Figure 1. Part of the scientific type heirarchy in ScientificTypes.jl.

Inputs

Since an MLJ model only specifies the scientific type of data, if that type is Table - which is the case for the majority of MLJ models - then any Tables.jl format is permitted. However, the Tables.jl API excludes matrices. If Xmatrix is a matrix, convert it to a column table using X = MLJ.table(Xmatrix).

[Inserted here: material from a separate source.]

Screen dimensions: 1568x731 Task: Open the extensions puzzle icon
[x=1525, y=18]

Specifically, the requirement for an arbitrary model's input is scitype(X) <: input_scitype(model).

Targets

The target y expected by MLJ models is generally an AbstractVector. A multivariate target y will generally be a vector of tuples. The tuples need not have uniform length, so some forms of sequence prediction are supported. Only the element types of y matter (the types of y[j] for each j).

Specifically, the type requirement for a model target is scitype(y) <: target_scitype(model).

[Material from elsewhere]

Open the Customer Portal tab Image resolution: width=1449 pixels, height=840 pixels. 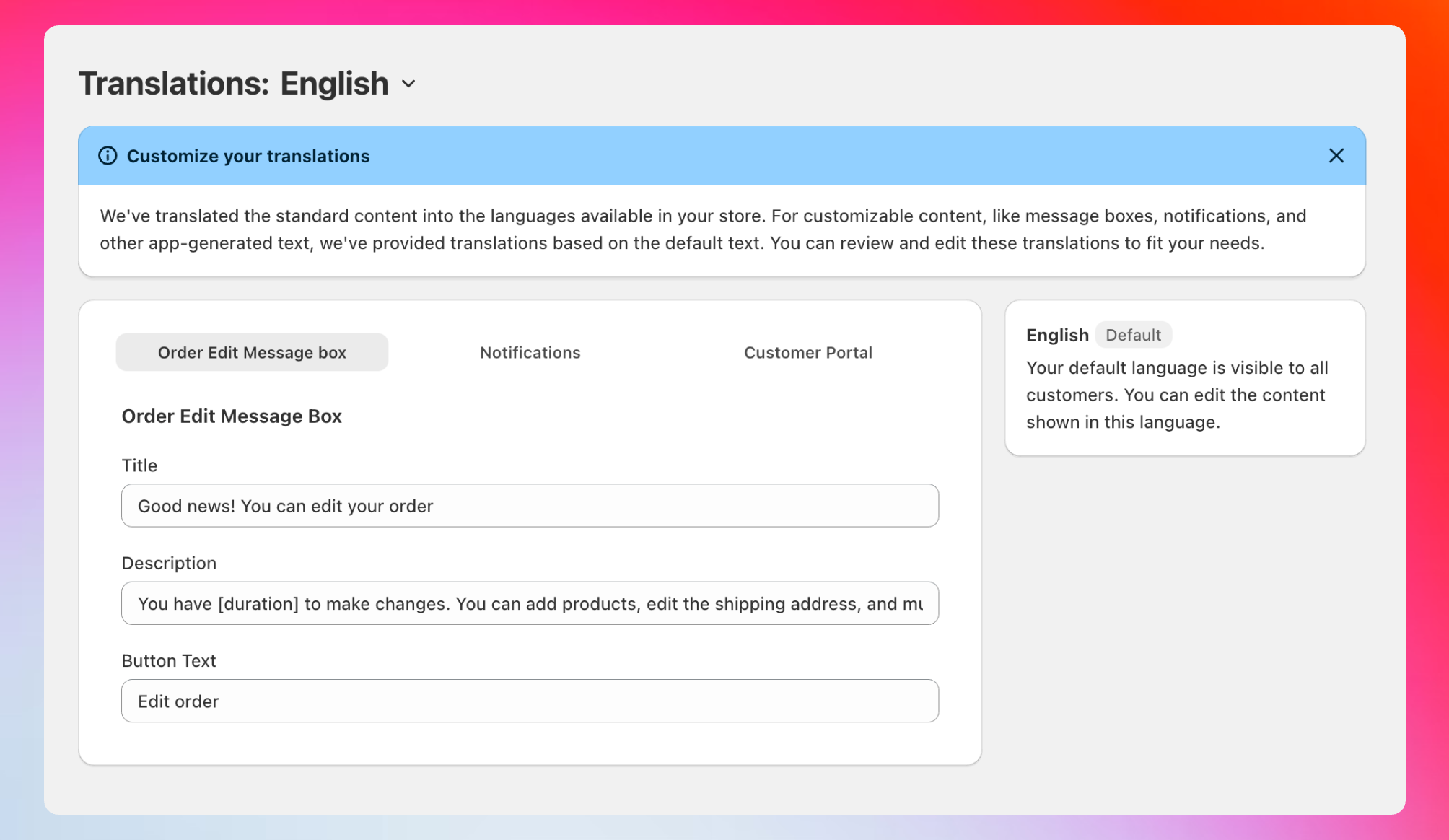tap(808, 352)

Querying a model for data types

One can inspect the admissible scientific types of a model's input and target. If one has a Model instance model, one can use scitype(model):

julia> tree = DecisionTreeClassifier();

julia> scitype(tree)
(input = Table{#s13} where #s13<:(AbstractArray{#s12,1} where #s12<:Continuous),
 target = AbstractArray{#s30,1} where #s30<:Finite,)

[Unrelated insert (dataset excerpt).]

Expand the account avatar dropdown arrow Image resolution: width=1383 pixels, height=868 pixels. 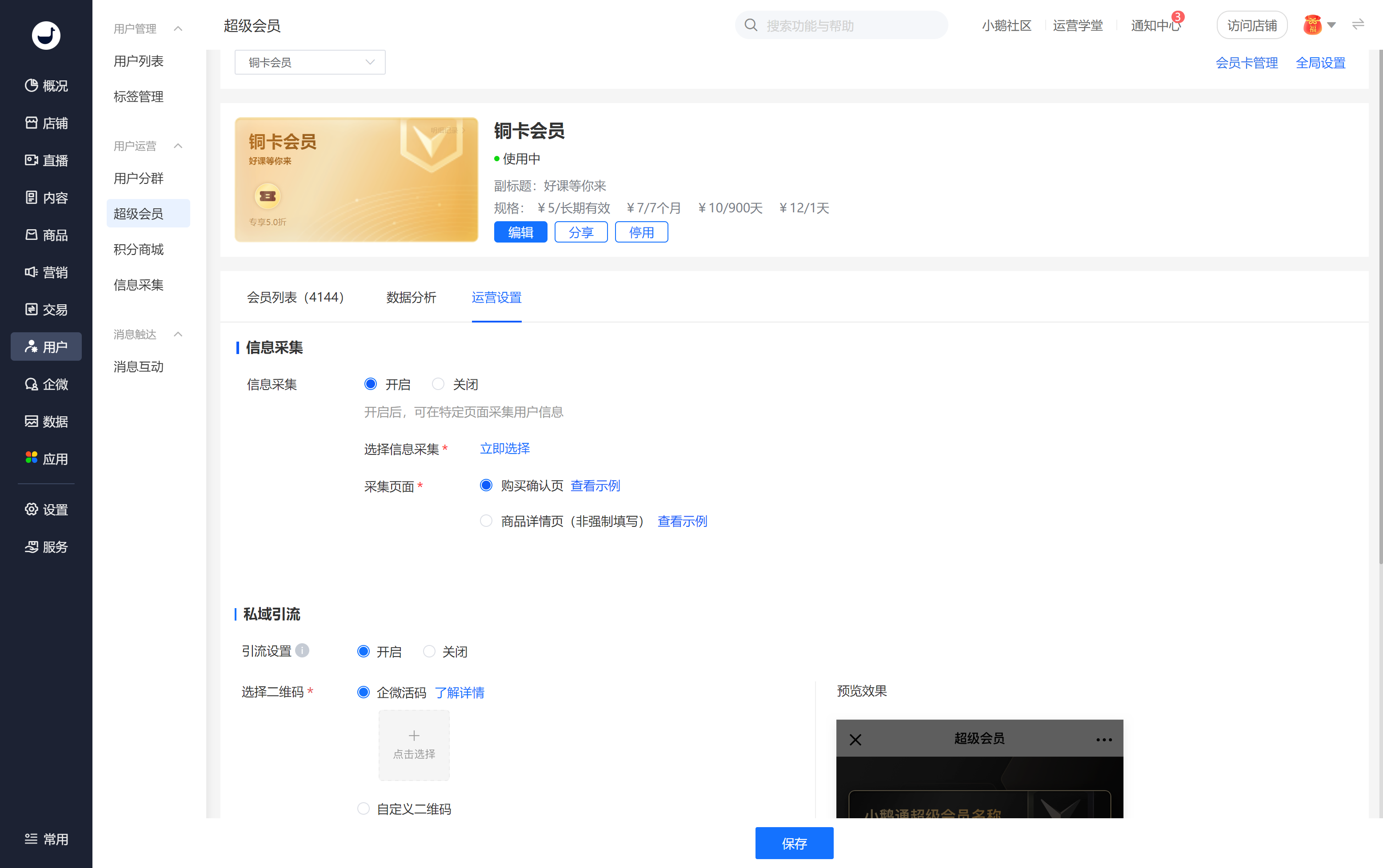[x=1331, y=25]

If, however, the relevant model code has not been loaded, one can nevertheless extract the scitypes from the model type's MLJ registry entry:

julia> info("DecisionTreeClassifier")
OrderedCollections.LittleDict{Any,Any,Array{Any,1},Array{Any,1}} with 13 entries:
  :package_uuid     => "7806a523-6efd-50cb-b5f6-3fa6f1930dbb"
  :package_license  => "unkown"
  :load_path        => "MLJModels.DecisionTree_.DecisionTreeClassifier"
  :is_pure_julia    => true
  :is_supervised    => true
  :package_url      => "https://github.com/bensadeghi/DecisionTree.jl"
  :package_name     => "DecisionTree"
  :name             => "DecisionTreeClassifier"
  :is_probabilistic => true
  :target_scitype   => AbstractArray{_s163,1} where _s163<:Finite
  :supports_weights => false
  :input_scitype    => Table{_s13} where _s13<:(AbstractArray{_s12,1} where _s1…
  :is_wrapper       => false

See also Working with tasks on searching for models solving a specified task.

Container element types

Models in MLJ will always apply the mlj convention described ScientificTypes.jl to decide how to interpret the elements of your container types. Here are the key aspects of that convention:

To coerce the scientific type of a vector or table, use the coerce method (re-exported from ScientificTypes.jl).